How Biden’s Abortion Stance Has Changed Over The Years

Throughout President Joe Biden’s nearly 50-year career in politics, his stance on abortion – specifically, how that stance has changed – has come to the forefront time and time again.

This week, Biden’s abortion views are once again in the news following a leaked Supreme Court draft opinion that indicates Roe v. Wade may soon be overturned.

Biden first joined the U.S. Congress in 1973 as a Democratic U.S. senator from Delaware. That same year, he declared the Supreme Court had gone “too far” regarding its then-recent ruling on Roe v. Wade, the landmark decision that deemed abortion is protected under the U.S. Constitution.

In 1982, during his second term as senator, Biden supported an amendment that would allow states to overturn Roe v. Wade. The then-senator referenced his Catholic views as reason for his actions, saying at the time that he’s “probably a victim, or a product … of my background,” The New York Times reported.

▶ Data section
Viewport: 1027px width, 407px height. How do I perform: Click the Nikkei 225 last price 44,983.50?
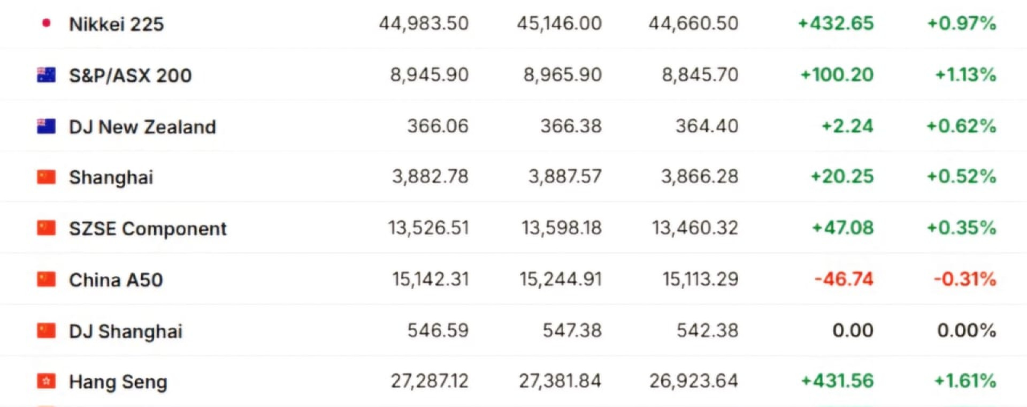[424, 24]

▶ Assignment 1
List the government bodies and the news outlet that the article on Biden's abortion stance names.
▶ Assignment 2
Write the next part of the article on how Biden's abortion stance has changed, continuing after its last sentence.

▶ Response area 1
U.S. Congress, Supreme Court, The New York Times

▶ Response area 2
Biden called the move “the single most difficult vote” he’d cast thus far as a senator.

In 1983, the bill resurfaced. This time, Biden voted against it, according to the NYT.

U.S. Senator Joe Biden (D-DE) questions Supreme Court Chief Justice nominee John Roberts during the Senate Judiciary Committee hearings for a second day on Capitol Hill in Washington, D.C., September 13, 2005. REUTERS/Mannie Garcia mg/AT

Biden’s flip–flops on abortion did not stop there. For years – up until the 2020 presidential campaign – the current president backed the Hyde Amendment, which bans federal funding for most abortions, as well as initiatives with similar goals.

In 1977, after the Hyde Amendment passed but before it took effect, Biden came out against one such initiative that aimed to allow Medicaid to fund abortions in the cases of rape, incest or concerns of life for the mother, NBC News previously reported.

In 1981, Biden voted to remove the rape and incest exceptions, which had previously passed, NBC News added. During his time in Congress, the then-senator also repeatedly voted to outlaw federal workers from using their health insurance to fund abortion services, except to save a mother’s life.

Just months after announcing his 2020 presidential run, Biden sparked outrage with his own party when his campaign confirmed that he backed the Hyde Amendment.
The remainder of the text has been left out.